Prince Edward Island’s Acadian history runs deep and rich from the early 1700’s through centuries of settlement, resettlement, to today’s modern Acadian communities and economies. In addition to storytelling experiences and various forms of interpretation to be enjoyed across the Island, the Acadian Research Center at the Island’s Acadian Museum in Miscouche stands out as the home of official acquisitions, preserving archival records relating to the history and culture of Acadians of the Island.
Acadians and French people arrived on Prince Edward Island in the early 1700s at a time when the Island was known as “Île-Saint-Jean” by people of European descent. But the Island was already inhabited when they arrived as it had been populated for a very long time by a community of Mi’kmaw people. The Mi’kmaw called the Island Kjiktu’lnu, which means “our great boat,” and Epekwitk, which means “cradled on the waves.”

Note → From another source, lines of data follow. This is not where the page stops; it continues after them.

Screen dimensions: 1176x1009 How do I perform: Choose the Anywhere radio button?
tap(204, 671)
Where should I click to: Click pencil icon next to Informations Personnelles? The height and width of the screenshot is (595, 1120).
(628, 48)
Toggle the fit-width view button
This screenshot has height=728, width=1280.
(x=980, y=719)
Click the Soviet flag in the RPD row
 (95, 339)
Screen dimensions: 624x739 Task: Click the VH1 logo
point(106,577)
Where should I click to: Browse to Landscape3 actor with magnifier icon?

The 1758 Acadian deportation on Île-Saint-Jean scattered the Acadian population as far as France, the West Indies and Louisiana. Among Acadian families who avoided deportation, many found their way to refugee camps near the Restigouche and Miramichi rivers, but a select few managed to stay on the Island.
Significant changes started occurring for Island Acadians during the mid-1800s, reflecting changes that were occurring for Acadians throughout the Maritime provinces. Several institutions promoting community development were established. A small educated ruling class was formed, and important initiatives began to be implemented in the Acadian community.
Prince Edward Island has undergone major social, cultural, and economic changes since the 1960s. A wind of change was blowing on the Island and particularly on the Acadian community. More than ever, the French language and Acadian culture were valued.